A day in the life of a veterinary professional is almost always unpredictable. A day that starts off looking fairly routine is likely to change, as soon as a dog decides to eat a toxic dose of chocolate or get in a scuffle at the dog park. We are accustomed to days filled with uncertainty and our team is trained to stay focused when unexpected challenges arise.
The pandemic caused by the novel coronavirus has made all of our lives more unpredictable and uncertain than ever. As veterinary professionals, we are constantly reminded that life is uncertain, yet this pandemic is testing our resilience and tolerance for uncertainty in ways we couldn’t have imagined. I (Katie Rob) am a co-owner and veterinarian at Columbia City Vet Hospital (CCVH), but for reasons I’ll explain in a bit, I haven’t been able to work in the clinic during the pandemic.

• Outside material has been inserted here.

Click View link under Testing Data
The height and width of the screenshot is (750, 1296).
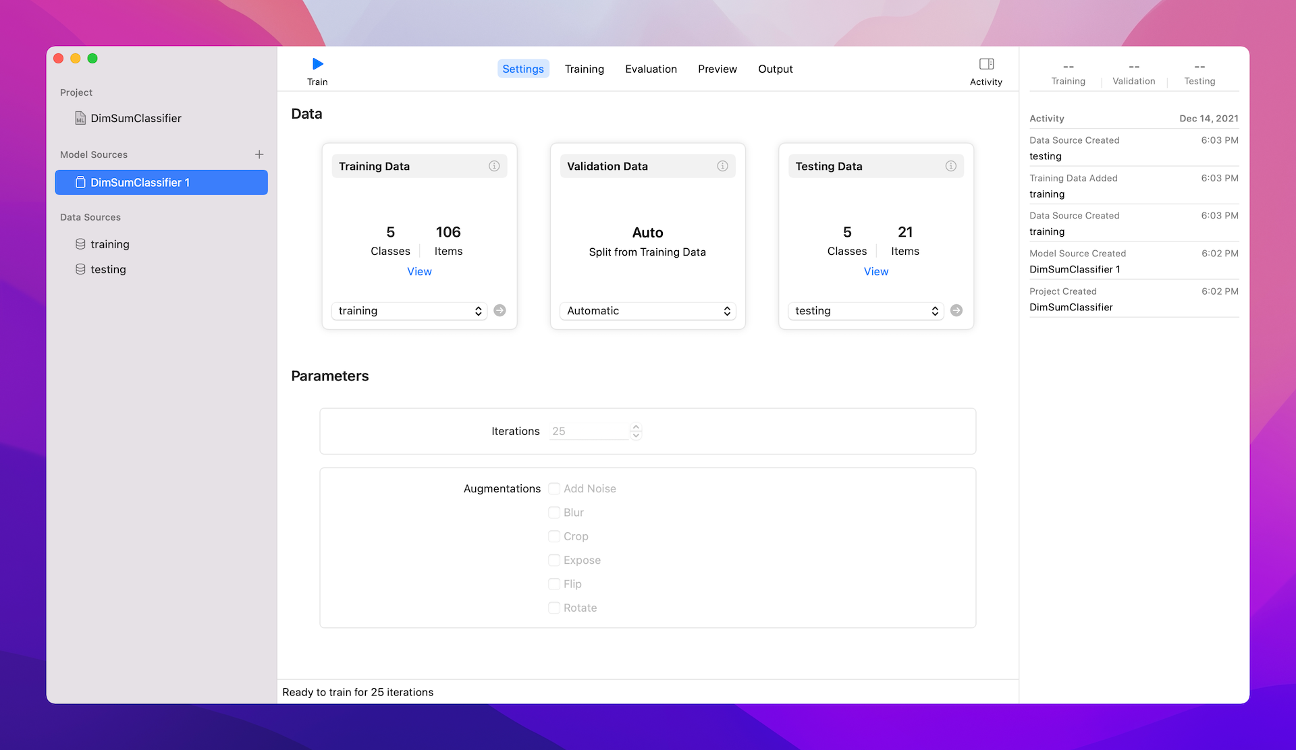click(x=875, y=271)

So, I wanted to give a big, loud SHOUT OUT to our veterinary nurses, customer service team, veterinarians and management team who have been at the clinic providing compassionate, high quality care during this pandemic.
Our team members show up for work every day, even during uncertain times, because they love your pets too. We’ve adapted and found innovative strategies to safely provide care. One of the biggest changes we’ve made is the switch to “curbside care.” This means your fur babies have to come into the clinic without you. This can be anxiety-provoking for you and your pet. Our team is more motivated than ever to make sure every pet has a positive experience while in the clinic. Behind the scenes, puppies and kittens are playing with our fun-loving team while getting their vaccines. Our team is taking their time with every appointment, so they can use “fear-free” techniques for handling, distracting and comforting all of our patients.
I can’t thank the CCVH team enough for their dedication and devotion to the fur babies of Seattle throughout the pandemic and during my longer absence. For me personally, life became a lot more uncertain than usual in October, many months before the pandemic. On October 19th I found a lump in my breast. It wasn’t very big (1.4 cm to be exact), but after years of feeling lumps and bumps on dogs and cats, I could tell by the firm, irregular and invasive nature of the lump, that it was bad news. I had a mammogram and biopsies two days later. I spent the next four days anxiously waiting for the results. My doctor called me while I was at work on a Friday afternoon to tell me I was diagnosed with a grade 3 ductal carcinoma. Breast cancer.
I had a mastectomy and am now in the final stretch of chemotherapy, with two of the twenty weeks of infusions remaining. I still have radiation ahead of me, but as I get closer to the finish line, I find myself starting to think about life after cancer. I think about getting back to the vet clinic to do what I love. But, the pandemic complicates my safe return to work, as my cancer treatment has compromised my immune system, making me a “high risk” individual. I currently go to the hospital weekly for treatment, and as I sit in the lobby with other cancer patients, I am reminded that our community is filled with “high risk” individuals. I wonder how the vet clinic can stay safe as Seattle gradually “opens up.” We will be following guidelines closely and continue to do everything we can to stay safe.
Still, it seems to me that until we develop a reliable vaccine, we will be faced with a lot of uncertainty. “Curbside care” might be part of “the new normal” for many months ahead. Our team misses seeing you in our lobby and exam room. We miss having in-person relationships and conversations about your pet’s health. But, despite all of these changes, one thing that’s not uncertain is our team’s dedication and devotion to your four-legged family member’s health and well-being. I look forward to seeing your fur babies in the clinic this summer.